After returning to Spain, Cervantes found no recognition either for his war heroism or his ordeal. Denied a pension, he was finally offered a post requisitioning provisions for the Armada, but his seizure of corn belonging to the Church earned him excommunication and he was imprisoned in Seville at least twice. Middle age brought more failure: between 20 and 30 unsuccessful plays, bankruptcy, an unhappy marriage, health problems suggesting diabetes. He got work as a tax collector but longed to be recognised as a poet. In 1590, he applied for a post in the New World—“the refuge and shelter of all Spaniards who have lost hope”—and was rejected. A bureaucrat scrawled on his application, “let him find something here.”


How he came to produce the first European novel is one of the great mysteries of western literature. In the novel’s prologue, Cervantes says the idea came to him while in prison. He wondered how the public would receive it, “after all these years I have spent sleeping in the silence of oblivion.” They received it rapturously. Within weeks of its appearance in 1605, Don Quixote had broken all publishing records. Seven editions came out in the first year and translations quickly followed in French, English and German. Shakespeare may have seen a copy since he and John Fletcher wrote a play, Cardenio—later lost—inspired by one of its episodes.
Cervantes, who had signed away his publishing rights, didn’t profit from his novel’s success. Rather, he got flung in prison again—briefly—on suspicion of murder. Meanwhile, another writer, Alonso Fernández de Avellaneda, brought out a sequel to Don Quixote, spurring Cervantes back to his writing desk. A collection of novellas, The Exemplary Novels, came out in 1613, followed soon by the second part of Don Quixote. This time, when the knight and his sidekick take to the road again, they know that they have been written about. Quixote has a book by Cervantes in his library and they even meet a character from Avellaneda’s spurious sequel. The first modern novel thus becomes the first postmodern one, containing ideas about reality that feel so current and complex some later readers wondered if Cervantes had come up with them accidentally. He couldn’t “knowingly” have produced such a book, said Fyodor Dostoevsky, while, for Virginia Woolf, “the beauty & thought come in unawares; Cervantes scarcely conscious of serious meaning, and scarcely seeing DQ as we see him.”

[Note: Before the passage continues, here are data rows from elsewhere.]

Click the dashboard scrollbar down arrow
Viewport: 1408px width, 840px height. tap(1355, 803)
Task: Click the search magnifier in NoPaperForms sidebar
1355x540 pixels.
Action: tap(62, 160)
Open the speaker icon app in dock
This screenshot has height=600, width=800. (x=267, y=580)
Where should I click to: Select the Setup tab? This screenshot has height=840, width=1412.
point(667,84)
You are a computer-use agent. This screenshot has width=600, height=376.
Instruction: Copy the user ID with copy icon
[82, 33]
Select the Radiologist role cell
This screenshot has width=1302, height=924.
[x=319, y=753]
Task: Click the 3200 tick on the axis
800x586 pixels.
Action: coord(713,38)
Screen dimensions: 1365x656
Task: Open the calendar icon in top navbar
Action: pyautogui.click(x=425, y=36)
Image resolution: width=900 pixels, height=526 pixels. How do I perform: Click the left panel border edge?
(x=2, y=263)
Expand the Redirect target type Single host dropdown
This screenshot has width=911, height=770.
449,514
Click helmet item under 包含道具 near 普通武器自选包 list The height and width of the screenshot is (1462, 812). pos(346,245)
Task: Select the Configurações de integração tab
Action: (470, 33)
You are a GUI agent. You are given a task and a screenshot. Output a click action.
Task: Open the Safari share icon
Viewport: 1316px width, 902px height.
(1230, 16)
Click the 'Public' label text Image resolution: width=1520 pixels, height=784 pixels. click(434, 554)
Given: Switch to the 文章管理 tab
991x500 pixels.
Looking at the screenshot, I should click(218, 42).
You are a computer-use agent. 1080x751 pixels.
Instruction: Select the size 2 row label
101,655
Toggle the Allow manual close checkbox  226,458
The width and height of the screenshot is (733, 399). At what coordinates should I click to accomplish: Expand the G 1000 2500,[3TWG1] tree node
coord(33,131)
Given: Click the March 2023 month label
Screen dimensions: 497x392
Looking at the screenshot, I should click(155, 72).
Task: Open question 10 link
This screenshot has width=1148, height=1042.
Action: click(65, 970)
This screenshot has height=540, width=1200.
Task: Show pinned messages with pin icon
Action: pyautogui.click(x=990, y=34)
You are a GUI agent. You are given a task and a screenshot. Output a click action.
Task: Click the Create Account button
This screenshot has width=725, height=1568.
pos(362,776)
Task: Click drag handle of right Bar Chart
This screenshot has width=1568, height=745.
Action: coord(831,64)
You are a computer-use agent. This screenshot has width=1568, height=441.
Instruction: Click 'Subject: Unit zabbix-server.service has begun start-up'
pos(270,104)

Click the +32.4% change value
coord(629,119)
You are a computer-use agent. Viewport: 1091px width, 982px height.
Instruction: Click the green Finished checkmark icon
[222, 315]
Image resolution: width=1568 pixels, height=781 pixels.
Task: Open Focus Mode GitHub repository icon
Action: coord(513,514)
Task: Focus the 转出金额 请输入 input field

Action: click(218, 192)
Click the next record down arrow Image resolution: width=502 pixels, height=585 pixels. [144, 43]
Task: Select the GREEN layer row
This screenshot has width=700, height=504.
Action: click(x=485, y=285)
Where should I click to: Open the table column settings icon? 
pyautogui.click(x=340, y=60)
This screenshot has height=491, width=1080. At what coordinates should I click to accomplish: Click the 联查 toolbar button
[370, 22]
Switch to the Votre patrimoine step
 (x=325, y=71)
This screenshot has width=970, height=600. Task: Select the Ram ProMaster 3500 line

This year Cervantes’s death will be marked, as it is every year, by a solemn mass at the Convent of the Barefoot Trinitarians in central Madrid. Rows of Royal Academicians will sit in gilt chairs behind an empty coffin draped in purple and surrounded by four ceremonial candles. The Trinitiarians, a closed order, dwindling in number, follow the ceremony from barred recesses behind the altar. Afterwards the dignitaries—who included Mario Vargas Llosa the year I attended—eat marzipan delicacies made by the nuns.
There is something deeply poignant about the presence of the coffin, which seems to stand for two deaths: that of the author and his creation. If it is Shakespeare’s language that moves us, in Don Quixote it is the knight himself, and we mourn his loss as if he were real. “Here, I am on the brink of blasphemy,” said the Argentine writer Jorge Luis Borges, in a recently discovered lecture, “but I think that when Hamlet is about to die, he should have said something better than ‘the rest is silence.’ Because this strikes me as quite bogus fine writing. I love Shakespeare, I love him so much that I can say these things about him and I hope he’ll forgive me.”
The language Cervantes chooses for his hero is simple, verging on clumsy: “he gave up the ghost; that is, he died.” For Borges, the awkwardness reveals Cervantes’s grief, “and so he may be forgiven a blundering sentence, a groping sentence, a sentence that really is not a groping or blundering sentence but one through which we see what he felt.”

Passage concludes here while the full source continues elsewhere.